Last week Solidere, the property company tasked with managing the post-civil war rebuilding of the Beirut Central District (BCD), released what would appear to be its 2014 consolidated balance sheet to Beirut’s Daily Star.
I say “appear” because I have been unable to find the figures either on the company’s website or anywhere else online for that matter, although Lebanon Opportunities, the unfortunately named monthly business title, and the French zonebourse.com also carried similar, but shorter reports. So for the purposes of this column, I will stick my neck out and assume it’s true.
According to The Daily Star, Solidere’s Lebanese operation oasted a net profit of US$96.9 million, a year-on-year increase of 144 per cent, mainly from land sales. The company confirmed that dividends would be distributed, but the roughly $30m quoted will be paltry compared to the $175.2m paid out in 2009. Still, in what is called “the difficult conditions … economic slowdown and tense political atmosphere”, Solidere Lebanon is still in business.
I used to believe in Solidere and its model of expropriating land in exchange for shares to former BCD landowners. I was convinced it was the only way to get things done in a country where it can take years to approve a national budget and where government and parliament are elastic concepts.
When the BCD properly opened for business in 1999, we all believed that the vision of Solidere’s founder, the late ex-prime minister Rafiq Hariri, of a beautifully rebuilt central Beirut as major destination for Arab tourists would work.
But in January of this year, in this paper. I put the boot in. I argued that Solidere had lost its way, alienating the Lebanese public and business community as well as foreign investors.
There were allegations of it being merciless with tenants, mainly business owners, who had seen their business decimated by the politicisation (some call it militarisation) of the area.

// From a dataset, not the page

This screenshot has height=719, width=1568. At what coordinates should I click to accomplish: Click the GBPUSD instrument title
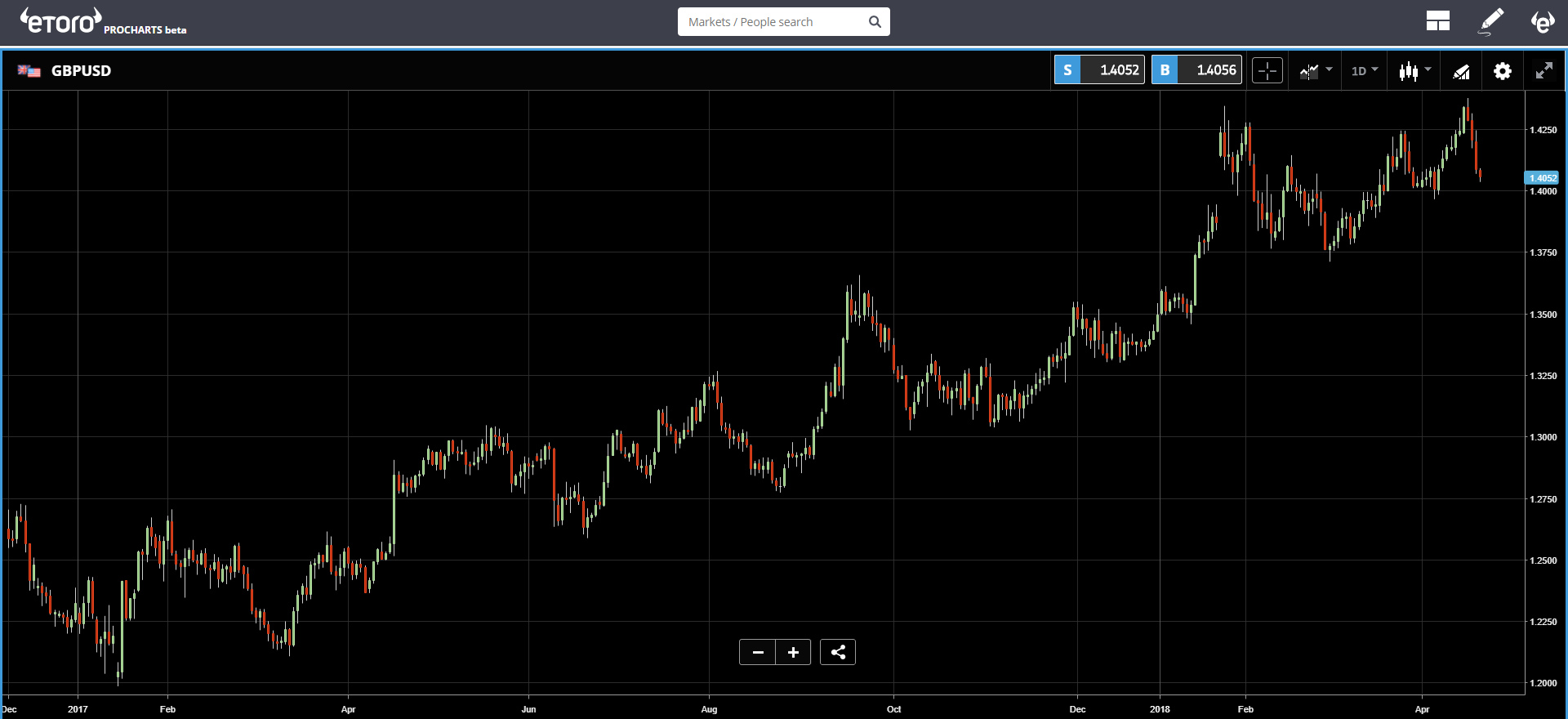click(81, 71)
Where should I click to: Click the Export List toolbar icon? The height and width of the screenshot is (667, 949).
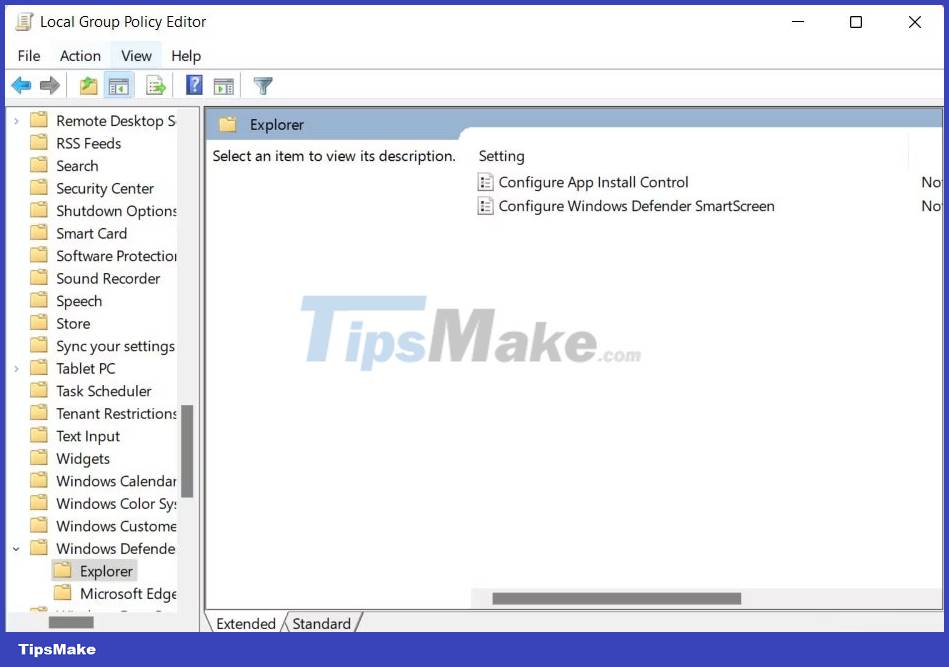click(x=156, y=85)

It was a situation not helped by a prolonged economic winter, which started in 2012 and which shows no sign of abating. Solidere had clearly forgotten its pledge to establish a “solid base for prosperity in the city centre through its value-added activities”. The area is a virtual ghost town.

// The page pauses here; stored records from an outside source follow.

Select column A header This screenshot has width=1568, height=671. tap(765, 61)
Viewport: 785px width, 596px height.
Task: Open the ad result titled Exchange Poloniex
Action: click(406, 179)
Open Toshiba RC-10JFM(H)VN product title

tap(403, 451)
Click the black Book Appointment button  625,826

Recent features in The Guardian and The Washington Post, painted an equally bleak picture, implying that what had started as an exciting cornerstone in the post-war healing process, had become a busted flush. As far as I could see, Solidere was out of step with the market.
Developers of luxury apartments in the BCD admitted that business was so slow that they were carrying out just enough construction work to meet permit schedules.
Meanwhile, the company had been peppered with allegations that it exploited its political connections to maximise its clout — bullying, not only tenants, but also landlords whose properties had fallen with the company’s purview. It had, in effect, become a law unto itself.
So in light of all this, how can the The Daily Star give Solidere such a bullish bill of health?
I have a soft spot for the newspaper; I was its feature editor when it was resurrected in the mid-90s by Jamil Mroue, the son of the founder Kamel Mroue, who also established Al Hayat, then arguably the finest pan-Arab newspaper. Back then, The Daily Star wasn’t the finished product, but compared with today, it was The Wall Street Journal. Many of my colleagues went on to have stellar careers at some of the world’s finest newspapers and wire agencies.
It’s no secret that the paper’s new owners include major Solidere shareholders, and it would be hugely naïve of me to believe that the editor shouldn’t take this into consideration whenever Solidere makes the news.
But by publishing Solidere’s results without enquiry or sufficient elaboration, The Daily Star has let its readers down.
And that’s a shame.
Michael Karam is a freelance writer who lives between Beirut and Brighton.